Suchanfragen lähmen dezentrale Netzwerke
Während die erste Generation der Filesharingnetzwerke (siehe Napster) noch mit zentralen Servern arbeitete, an die sämtliche Suchanfragen zu richten waren, war die zweite Filesharing-Generation dezentral organisiert. Die Suche wurde dadurch schwieriger. Denn Suchanfragen wurden nunmehr vom Prinzip her solange von Computer zu Computer weitergeleitet, bis die gesuchte Datei gefunden war. Das dadurch verursachte extrem hohe Traffic-Aufkommen lähmte diese Netzwerke. Die Lösung lag darin, nicht mehr das gesamte Netzwerk, sondern nur noch Teilbereiche abzusuchen. Dadurch wurde das Netzwerk entlastet, diese Mainstream-Suche konnte jedoch nur noch Dateien finden, die sich im durchsuchten Teilbereich befanden. Die dritte Generation von Filesharing-Software hat einen Ausweg aus dieser Suchmisere gefunden.
Schnappschüsse erleichtern die Suche
Des Rätsels Lösung heißt (seltsamerweise) „weitere Dezentralisierung“. Filesharing-Systeme wie Chord, eDonkey oder die aktualisierte Morpheus-Version benutzen so genannte „Distributed Hash Tables“ (verteilte Hash-Tabellen). Im Prinzip sind diese Netzwerke so organisiert, dass ständig „Schnappschüsse“ des gesamten Netzwerkes gemacht werden, die darüber Aufschluss geben, wo sich zu einem gegebenen Zeitpunkt welche Dateien befinden. Diese Informationen werden nicht zentral gespeichert, sondern in einzelne Teilstücke zerhackt und als solche auf den einzelnen Computern im Netzwerk abgelegt. Suchanfragen gehen zunächst an einen beliebigen Computer im Netzwerk. Der hat möglicherweise mehr Informationen darüber, wo sich die gesuchte Datei befindet, und reicht die Suchanfrage entsprechend weiter, bis am Ende die gesuchte Datei gefunden wurde. Diese „informierte Suche“ belastet also nicht jeden Teilnehmer im Netzwerk, sondern richtet sich nur an die Nutzer, die detailliertere Informationen über den Speicherort der gesuchten Datei haben. Man fragt also nicht mehr blindlings und der Reihe nach ab, sondern tastet sich gezielt vor.

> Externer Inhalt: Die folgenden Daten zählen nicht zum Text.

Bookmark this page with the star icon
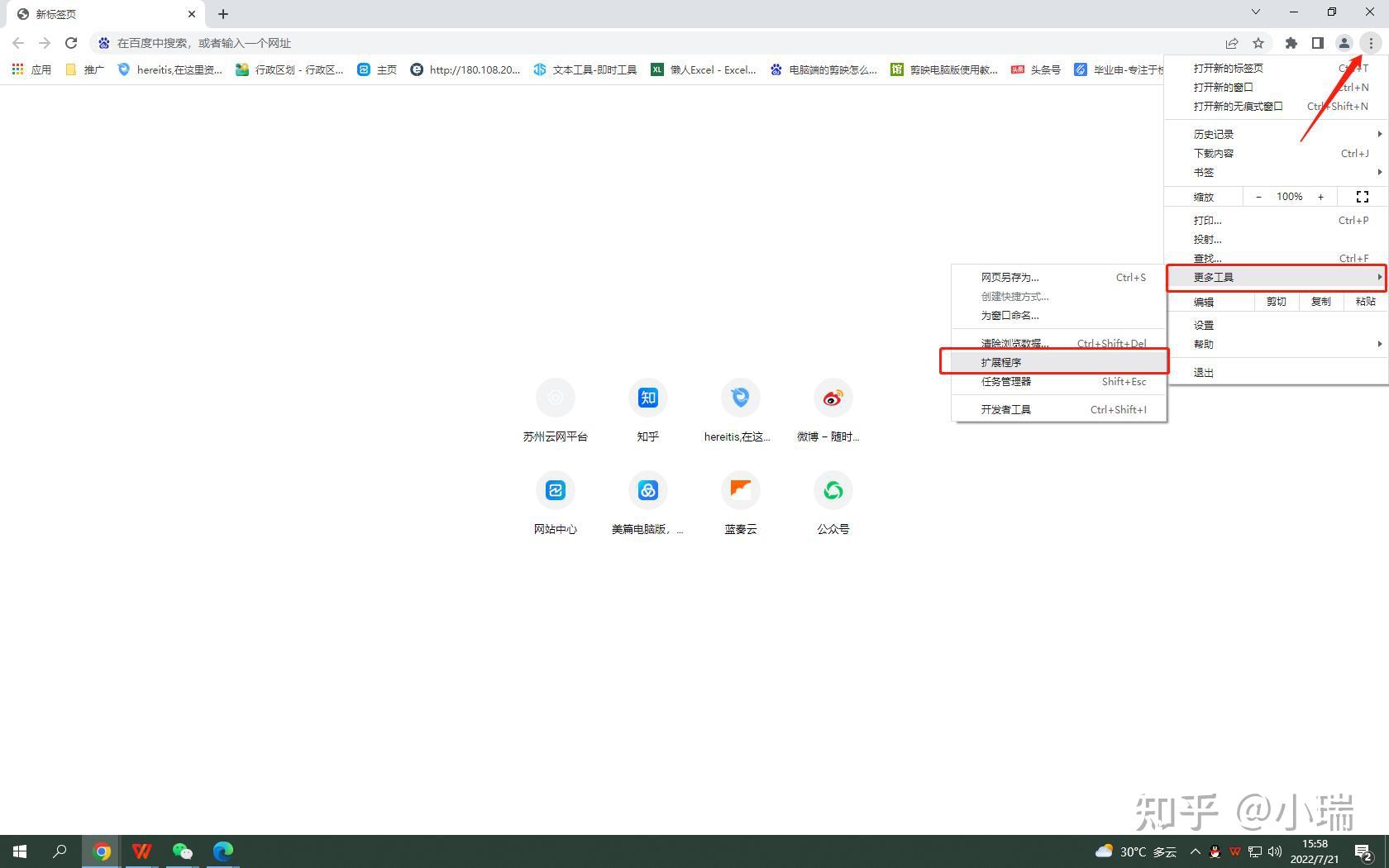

Stabilität im instabilen Netz
Die spezielle Neonet-Technologie, die in anderer Variante auch bei eDonkey oder Chord zu finden ist, wurde von den beiden Harvard-Studenten Ben Wilkin und Francis Crick entwickelt, letzterer übrigens Enkel des gleichnamigen Nobelpreisträgers. Anwendungsmöglichkeiten für ihre Technologie sehen die beiden Entwickler nicht nur beim Filesharing, sondern beispielsweise auch bei der Internettelefonie. Netzwerke setzen sich aus Millionen von Computern zusammen. Neue Netzteilnehmer kommen hinzu, andere verlassen das Netz. Die Neonet-Technologie könnte in einem solchen „instabilen“, seine Zusammensetzung ständig ändernden Netzwerk dazu benutzt werden, trotzdem Stabilität zu erreichen und die Weiterleitung von „Telefonanrufen“ problemlos zu ermöglichen. Der Zustand des Netzes wird ständig neu ermittelt, und die Informationen darüber werden über „verteilte Hash-Tabellen“ im gesamten Netz verbreitet, sodass die Verbindung zwischen zwei PCs übers Netzwerk auch dann nie ins Leere laufen kann, wenn PCs im Netzwerk abgeschaltet werden. In diesem Falle werden die Verbindungen in Sekundenbruchteilen einfach umgeleitet.